__Data shown__.

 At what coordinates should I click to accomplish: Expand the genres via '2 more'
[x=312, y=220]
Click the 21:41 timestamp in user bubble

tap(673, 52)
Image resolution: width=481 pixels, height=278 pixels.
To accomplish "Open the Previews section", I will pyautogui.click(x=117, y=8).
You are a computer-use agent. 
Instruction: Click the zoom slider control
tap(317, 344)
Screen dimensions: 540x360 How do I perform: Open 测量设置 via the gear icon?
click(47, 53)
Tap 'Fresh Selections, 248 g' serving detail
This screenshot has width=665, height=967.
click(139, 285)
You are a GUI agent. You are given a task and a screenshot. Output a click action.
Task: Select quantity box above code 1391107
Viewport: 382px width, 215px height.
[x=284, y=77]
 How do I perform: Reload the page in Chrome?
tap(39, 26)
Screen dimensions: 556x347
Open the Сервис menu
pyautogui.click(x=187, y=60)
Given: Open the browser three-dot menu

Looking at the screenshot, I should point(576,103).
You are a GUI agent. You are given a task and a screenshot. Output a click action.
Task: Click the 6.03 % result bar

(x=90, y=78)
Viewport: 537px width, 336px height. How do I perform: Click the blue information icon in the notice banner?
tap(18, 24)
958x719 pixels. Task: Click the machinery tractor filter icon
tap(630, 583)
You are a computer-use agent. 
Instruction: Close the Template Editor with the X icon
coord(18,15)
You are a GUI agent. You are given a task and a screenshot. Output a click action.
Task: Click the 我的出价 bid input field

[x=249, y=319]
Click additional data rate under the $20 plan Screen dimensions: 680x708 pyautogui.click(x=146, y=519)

__Task objective__. From the data above, output every line exactly.

__Result__.
 At what coordinates should I click to accomplish: Expand the genres via '2 more'
[x=312, y=220]
Click the 21:41 timestamp in user bubble

tap(673, 52)
Image resolution: width=481 pixels, height=278 pixels.
To accomplish "Open the Previews section", I will pyautogui.click(x=117, y=8).
You are a computer-use agent. 
Instruction: Click the zoom slider control
tap(317, 344)
Screen dimensions: 540x360 How do I perform: Open 测量设置 via the gear icon?
click(47, 53)
Tap 'Fresh Selections, 248 g' serving detail
This screenshot has width=665, height=967.
click(139, 285)
You are a GUI agent. You are given a task and a screenshot. Output a click action.
Task: Select quantity box above code 1391107
Viewport: 382px width, 215px height.
[x=284, y=77]
 How do I perform: Reload the page in Chrome?
tap(39, 26)
Screen dimensions: 556x347
Open the Сервис menu
pyautogui.click(x=187, y=60)
Given: Open the browser three-dot menu

Looking at the screenshot, I should point(576,103).
You are a GUI agent. You are given a task and a screenshot. Output a click action.
Task: Click the 6.03 % result bar

(x=90, y=78)
Viewport: 537px width, 336px height. How do I perform: Click the blue information icon in the notice banner?
tap(18, 24)
958x719 pixels. Task: Click the machinery tractor filter icon
tap(630, 583)
You are a computer-use agent. 
Instruction: Close the Template Editor with the X icon
coord(18,15)
You are a GUI agent. You are given a task and a screenshot. Output a click action.
Task: Click the 我的出价 bid input field

[x=249, y=319]
Click additional data rate under the $20 plan Screen dimensions: 680x708 pyautogui.click(x=146, y=519)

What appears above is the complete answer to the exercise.